PROBLEM STATEMENT> The article below on website first impressions names, in parentheses, the specs that project narratives should go beyond. List every one.

Your Website’s First Impression: Is It Making the Right One?

You won the pursuit. In the debrief, the client mentioned that they had already decided you were the frontrunner before you walked into the room. Your website made the case.

When they were doing an internet search, they found a project showing how you’d solved the same challenge for a comparable client. By the time they picked up the phone, they were not calling to see if you could do it. They were calling because they wanted to hear about how you did it for other clients, and how you could apply that same expertise to their problem.

That is what happens when your website works for you instead of against you. The question is, would a prospect looking at your site hire you on the spot? Your website is often the first place potential clients and recruits go to learn about your firm. It shapes how they see you before you ever meet them in person.

Three Ways to Make Your Website Work More Effectively

Research suggests that visitors read roughly 28 percent of the words on any given webpage. You need to make a great first impression, and it has to land fast. Here are three key tips to make your AEC website work more effectively for you.

  1. Curate, Do Not Collect

A site that speaks to everyone ends up reaching no one in particular. Clarity about the outcomes you achieve is what converts visitors into clients. If website visitors have to dig to find evidence that you speak their language, many may not bother. Do not make them dig for what matters most.

First, identify what kind of audiences you’re trying to reach and consider how your portfolio appeals to their interests. For example, a K-12 client should be able to find education work within two clicks, see photography of students and teachers using the spaces you designed, and read about challenges you solved that mirror their own. If they have to scroll past convention centers and corporate headquarters, your structure is getting in the way of your own best interest.

Second, curate your website so you’re leading with the work that aligns with the kind of work you want to get. Feature the work that signals what you want to win next, and consider whether less significant projects belong on your website at all.

The Strategic Shift Instead of “Does this represent everything we can do?” ask, “Would the client we most want to attract immediately see why we are the right fit?”

Try This Pull up your portfolio page and count how many clicks it takes for someone interested in your priority sector(s) to find relevant work. If it takes more than two, you might benefit from rethinking the structure of your website.

  1. Align Your Site with Your Ambitions

If you want to win larger projects with more sophisticated clients, your site needs to match the caliber of clients you want to attract. A homepage with many elements but no clear hierarchy leaves visitors unsure where to start. A page that looks like a template, features weak photography, or buries key information might lead prospects to lose interest and slip away.

This is not about flashy design for its own sake. Instead, align your online presence with the caliber of work you do and highlight the real value clients are paying for. If there is a gap between how you see your firm and how your site presents your work, prospects will simply move on.

Look for opportunities to reveal personality, not just competence. For example, a leadership page that shows who your people are and what they care about, not just what projects they have done, can be dynamic. Project narratives that explain your thinking, not just your specs (size/program/location/client), show how you approach problems. Your point of view on design, sustainability, or community impact can set you apart from firms with similar portfolios. These are chances to be memorable and compelling.

MATERIAL>
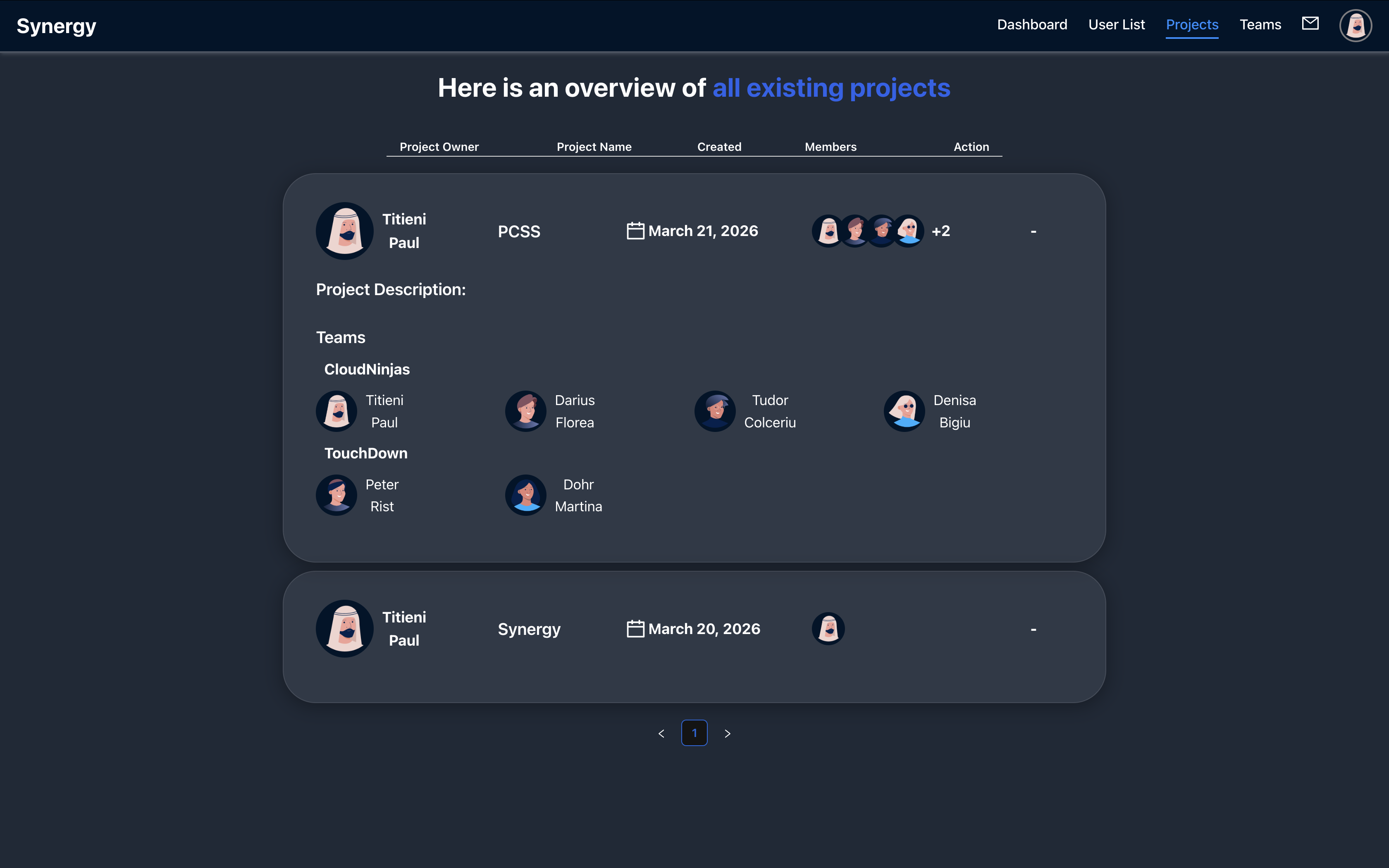Click the calendar icon next to March 21, 2026
This screenshot has height=868, width=1389.
635,230
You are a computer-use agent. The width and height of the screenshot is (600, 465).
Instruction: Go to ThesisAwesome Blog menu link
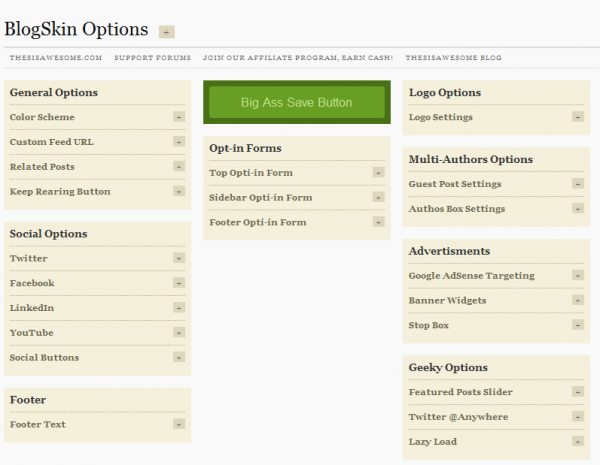tap(453, 58)
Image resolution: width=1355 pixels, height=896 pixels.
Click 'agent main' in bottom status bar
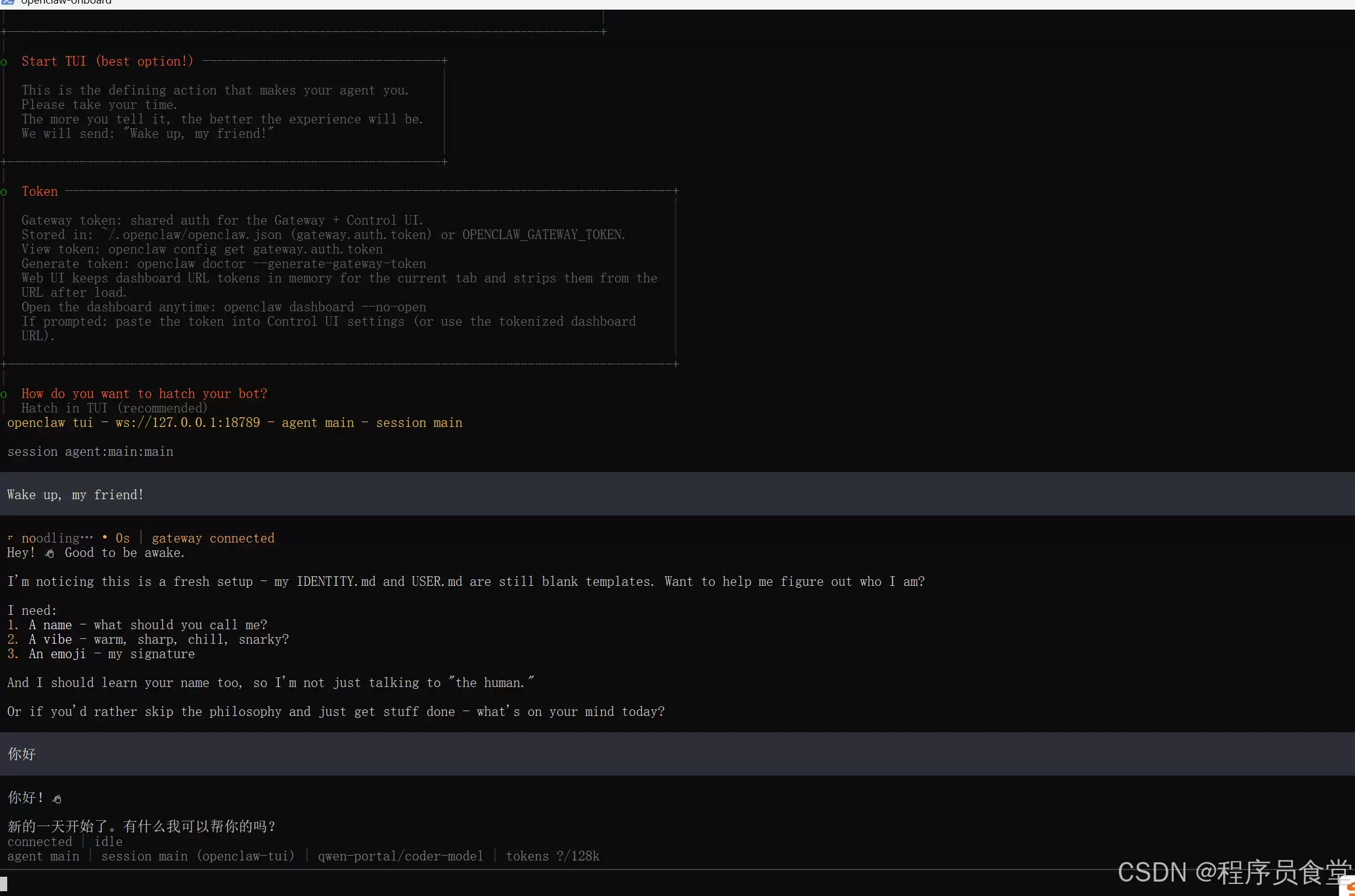point(43,856)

COMPLETED EXERCISE> size, program, location, client